There were many fulltime workers like Kath Ripper, Mike Howell, Senga Hallett (nee Simmons), Hillary Goodall, Chris Alenskas, Walter Boyd, David & Helen McKillen, and others. There have been many tireless volunteers to assist with printing, packaging, postage, and customer service over the years who have enabled the work to continue to this day, not to mention committed staff.

All the full-time workers noted above retired or were called into different ministries locally and internationally, so Charlotte continued to run the Press day-by-day right into her nineties. This continued until the Covid-19 lockdowns forced temporary closure in 2020. During this time Charlotte fell and broke her hip, and steadily declined until going home to be with the Lord on the 29th March 2021.

Her youngest son, David Elliott, got involved with the Mission Committee in 2019 to help oversee the transition to the next full-time worker, and he was joined by his wife Camilla-Anne, and sister Grace, who had been assisting Charlotte with the banking, Post Office etc.

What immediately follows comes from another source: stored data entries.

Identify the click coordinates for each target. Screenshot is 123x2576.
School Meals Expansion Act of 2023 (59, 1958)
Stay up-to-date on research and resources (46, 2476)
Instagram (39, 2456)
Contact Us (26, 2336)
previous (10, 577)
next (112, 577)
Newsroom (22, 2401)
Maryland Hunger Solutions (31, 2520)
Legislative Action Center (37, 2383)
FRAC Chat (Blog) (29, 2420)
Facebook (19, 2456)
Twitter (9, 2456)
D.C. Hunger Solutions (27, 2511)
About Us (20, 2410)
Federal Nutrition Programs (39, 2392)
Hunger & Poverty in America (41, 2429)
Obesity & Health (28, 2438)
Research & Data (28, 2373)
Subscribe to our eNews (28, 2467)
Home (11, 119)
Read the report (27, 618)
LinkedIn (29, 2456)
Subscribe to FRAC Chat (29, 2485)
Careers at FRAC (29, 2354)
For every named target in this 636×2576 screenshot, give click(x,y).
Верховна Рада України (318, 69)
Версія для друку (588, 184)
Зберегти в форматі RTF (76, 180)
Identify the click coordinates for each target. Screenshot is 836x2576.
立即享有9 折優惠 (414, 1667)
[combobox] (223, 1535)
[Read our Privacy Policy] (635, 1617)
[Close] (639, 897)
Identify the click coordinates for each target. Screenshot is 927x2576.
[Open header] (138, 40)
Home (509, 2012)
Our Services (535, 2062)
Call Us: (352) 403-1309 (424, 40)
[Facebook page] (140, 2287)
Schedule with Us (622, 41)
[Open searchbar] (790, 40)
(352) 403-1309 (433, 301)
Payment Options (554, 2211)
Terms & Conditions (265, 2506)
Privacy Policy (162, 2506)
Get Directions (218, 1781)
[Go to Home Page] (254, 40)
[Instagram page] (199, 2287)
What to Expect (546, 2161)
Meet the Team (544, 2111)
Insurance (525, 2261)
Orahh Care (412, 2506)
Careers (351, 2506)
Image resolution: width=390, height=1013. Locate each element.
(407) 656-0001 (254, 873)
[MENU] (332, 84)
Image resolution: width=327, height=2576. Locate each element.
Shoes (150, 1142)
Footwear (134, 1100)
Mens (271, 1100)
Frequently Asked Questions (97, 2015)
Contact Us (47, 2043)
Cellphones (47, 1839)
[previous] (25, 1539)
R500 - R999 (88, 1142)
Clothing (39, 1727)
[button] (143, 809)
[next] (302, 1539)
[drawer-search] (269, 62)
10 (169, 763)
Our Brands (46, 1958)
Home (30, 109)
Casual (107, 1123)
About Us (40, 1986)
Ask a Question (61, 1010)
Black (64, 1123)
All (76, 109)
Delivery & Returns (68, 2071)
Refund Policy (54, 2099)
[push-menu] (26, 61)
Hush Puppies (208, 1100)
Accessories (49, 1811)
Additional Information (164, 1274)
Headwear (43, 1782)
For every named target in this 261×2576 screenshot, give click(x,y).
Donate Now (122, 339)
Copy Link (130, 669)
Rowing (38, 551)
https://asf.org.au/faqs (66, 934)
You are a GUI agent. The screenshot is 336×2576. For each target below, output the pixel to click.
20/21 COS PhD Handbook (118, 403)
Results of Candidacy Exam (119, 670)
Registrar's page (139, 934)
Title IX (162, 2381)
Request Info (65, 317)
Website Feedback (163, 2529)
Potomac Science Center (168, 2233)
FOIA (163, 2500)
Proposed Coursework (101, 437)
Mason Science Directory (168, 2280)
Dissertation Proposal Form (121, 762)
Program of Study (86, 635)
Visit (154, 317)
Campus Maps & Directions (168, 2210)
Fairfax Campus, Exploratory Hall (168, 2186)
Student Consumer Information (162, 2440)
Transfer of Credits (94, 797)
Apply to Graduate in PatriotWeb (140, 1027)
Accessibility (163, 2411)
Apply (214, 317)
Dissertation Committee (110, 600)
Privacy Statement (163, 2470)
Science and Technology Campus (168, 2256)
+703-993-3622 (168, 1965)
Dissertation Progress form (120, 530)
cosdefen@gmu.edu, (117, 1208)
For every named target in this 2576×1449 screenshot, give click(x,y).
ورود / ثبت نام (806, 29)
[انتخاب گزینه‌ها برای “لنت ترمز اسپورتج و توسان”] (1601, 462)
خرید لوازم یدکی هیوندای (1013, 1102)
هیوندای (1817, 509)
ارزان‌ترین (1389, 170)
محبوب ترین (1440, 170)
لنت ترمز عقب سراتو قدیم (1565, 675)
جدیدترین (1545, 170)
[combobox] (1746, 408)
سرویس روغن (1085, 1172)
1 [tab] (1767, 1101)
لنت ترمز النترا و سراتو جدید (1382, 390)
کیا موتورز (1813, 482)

However, after a number of years, no fulltime worker appeared, and Charlotte noted that she was sure the Lord had asked her to keep going until He closed the work. David was burdened to continue the work, and invited two local brethren  (referred by Charlotte) onto the Committee during transition period. They were a great asset during this difficult time, and after Charlotte’s passing they both stepped down. The Mission Committee now comprises the former three, who will continue to look to the Lord for guidance for the future.